On a hot day in June she and Alene went into town and ate and then shopped for groceries at the Highway 34 Grocery Store, then they drove past the Lewis house on the west side of town and drove slowly past the yellow house next door where Alice lived with Berta May and they both envied the other old woman. They didn’t see the girl out in the yard as they had hoped so that they might talk to her. They drove back home to the country once more and put the groceries away in the kitchen and then went upstairs and got out of their town clothes and put on thin cotton housedresses and lay down and napped in their separate rooms with the windows open letting in the hot summer air and woke in the afternoon and rinsed their faces at the bathroom sink and dabbed water on the thin napes of their necks and returned downstairs and later they ate their quiet supper and sat out in the yard in lawn chairs and watched the sky color up and darken on the flat wide low horizon.

What are you thinking, dear? Willa said.

About what?

I mean what are you going to do now? Have you decided?

No. I don’t know.

You know you can stay here with me. You’re very welcome. You don’t have to go anywhere. You don’t have to leave at all if you don’t want.

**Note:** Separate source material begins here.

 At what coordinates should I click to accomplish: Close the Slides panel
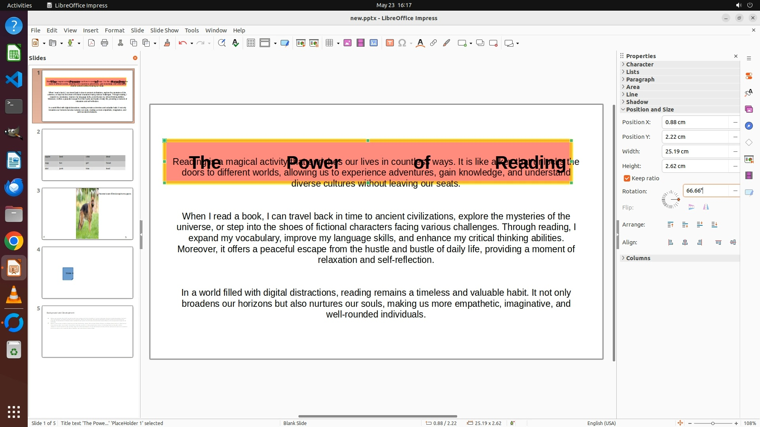tap(135, 58)
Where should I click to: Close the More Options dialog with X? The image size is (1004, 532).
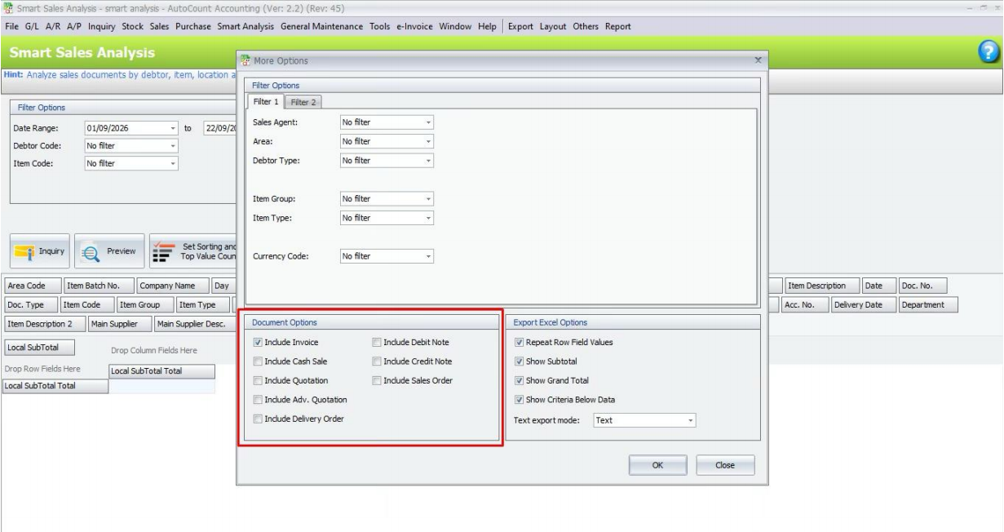pos(758,61)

Alene looked out toward the fading sky. There was only a little light remaining. It would turn nighttime now and soon they would return to the house. It would be too cool to sit outside. It would get dark out. I’m so lonely, she said. I had my chance and I lost it.

What do you mean?

My chance at love and a life.

That wasn’t much of a chance, I don’t think.

It was.

You did well to get out of it. You were wise to end it.

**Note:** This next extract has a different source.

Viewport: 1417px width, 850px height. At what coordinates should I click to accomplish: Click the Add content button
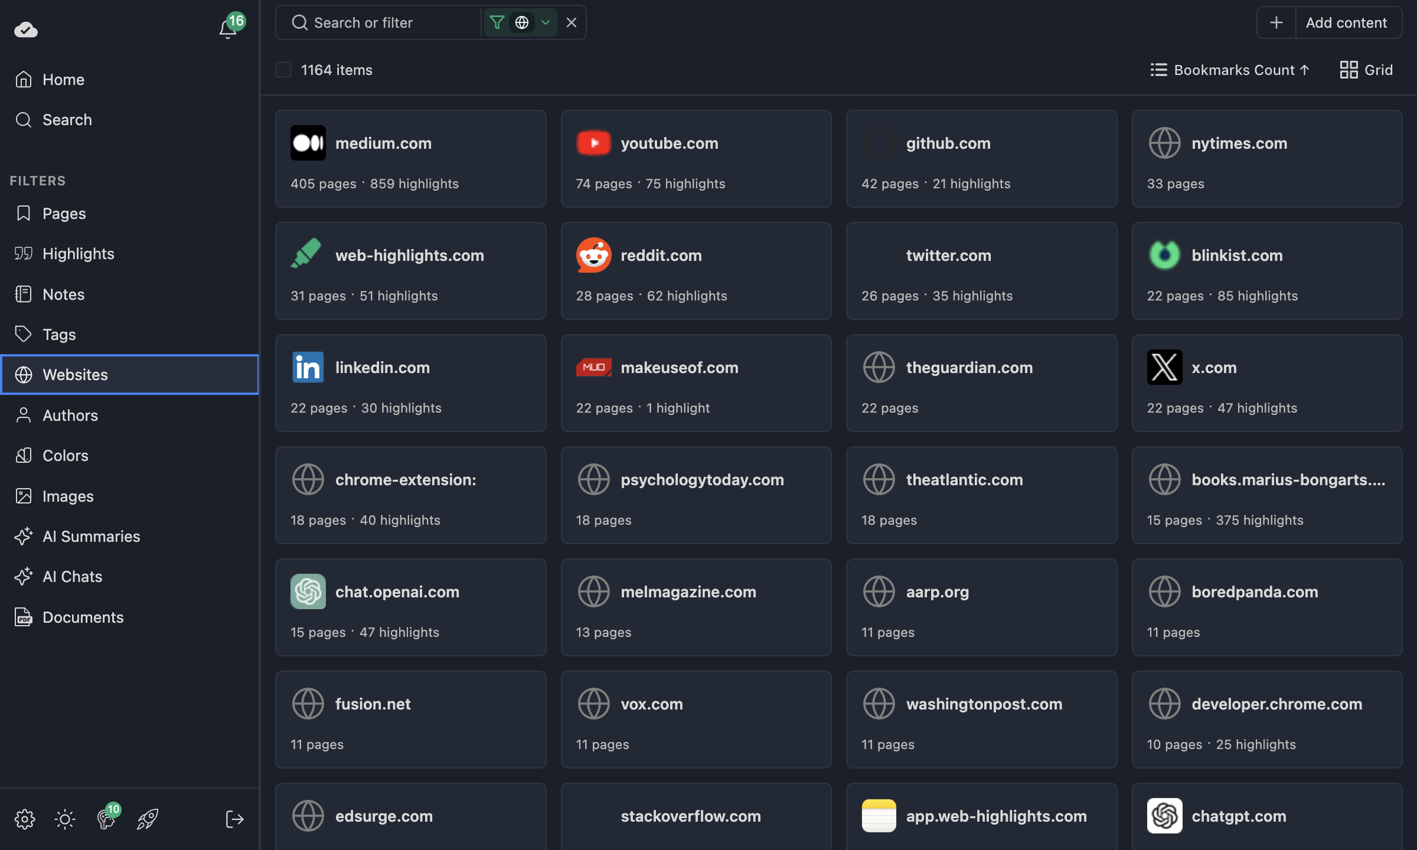pos(1347,22)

No. It gave my life some direction. It was my chance, Mother, and I lost it. It was probably my only chance. Oh what’s wrong with me? Why have I ended up like this? I’m not even old yet.

Of course not, dear.

But why am I this way? How did you live after Father died?

I just went on. I was lonely too.

Aren’t you still lonely?

I don’t think about it anymore. I’ve learned not to think about it. You have to.

I haven’t yet.

You will, dear.

But I don’t want to. I don’t want to be one of those sad old lonely women and not even old but just one who has lost her life and her nerve. I don’t give off any intimation of sex or even the possibility of it anymore.

Sex.

Yes. I don’t put anything out anymore for anyone to sense.

What are you talking about?

I mean that quality, that condition of being alive and interested and vital and active and passionate in my life. Oh I hate this. I’m going to die and not even have lived yet. It’s so ridiculous. It’s absurd. It’s all so pointless.

You’ll get better, dear.

How will I get better?

It gets better. Everything gets better.

How?

You forget after a while. You start paying attention to your aches and pains. You think about a hip replacement. Your eyes fail you. You start thinking about death. You live more narrowly. You stop thinking about next month. You hope you don’t have to linger.





9


LORRAINE SAT SMOKING in the evening. Rocking in the porch swing, scarcely moving. There was a little summer night’s breeze. In front of the house the wide street was quiet and empty, at the corner the street lamp shone blue. Then Dad was coming out and she got up to help him through the door, he stepped out carefully and came past the swing to one of the porch chairs and lowered himself and set his cane on the floor.

You doing okay, Daddy?

Yeah.

Will you be warm enough out here?

This air feels good. It was too hot today. It doesn’t need to be that hot.

Lorraine watched him and sat down on the swing.

But it always cools off, he said. You can count on that much. He looked out at the street. Nothing happening. Quiet, he said.

Yes. It’s nice.

They sat for a while, not talking. She took out her cigarettes again.

Let me have one of those things.

You want to smoke?

I like the smell of it. I can still smell it.

She stood and shook out a cigarette from the pack and he took it in his thick fingers and she bent and lit it for him, his face illuminated now for a moment, pale and thin, his cheeks drawn in, his eyes sunken. He puffed at the cigarette and blew out and looked at the end of it. Lorraine sat back down. Mary came out on the porch and stopped, looking at Dad.

What are you doing?

Nothing.

Oh don’t give him one of those things. He doesn’t need something more to make him worse.

What can it hurt, Mom? Come sit down.

I’m just holding it, Dad said.

You’re both foolish, Mary said. She seated herself and after a while she and her daughter began to move the swing.

Do you remember when you caught us smoking in the barn? Lorraine said.

Corrupting your brother, Dad said.

It was my job. I was the big sister.

By three years.

Big enough.

I made you smoke the whole pack afterward.

It was only a couple more cigarettes.

Was it.

But you stood there and made us.

It didn’t do any good. Did it.

No.

How old were you?

I was eleven, Frank was eight. About Alice’s age.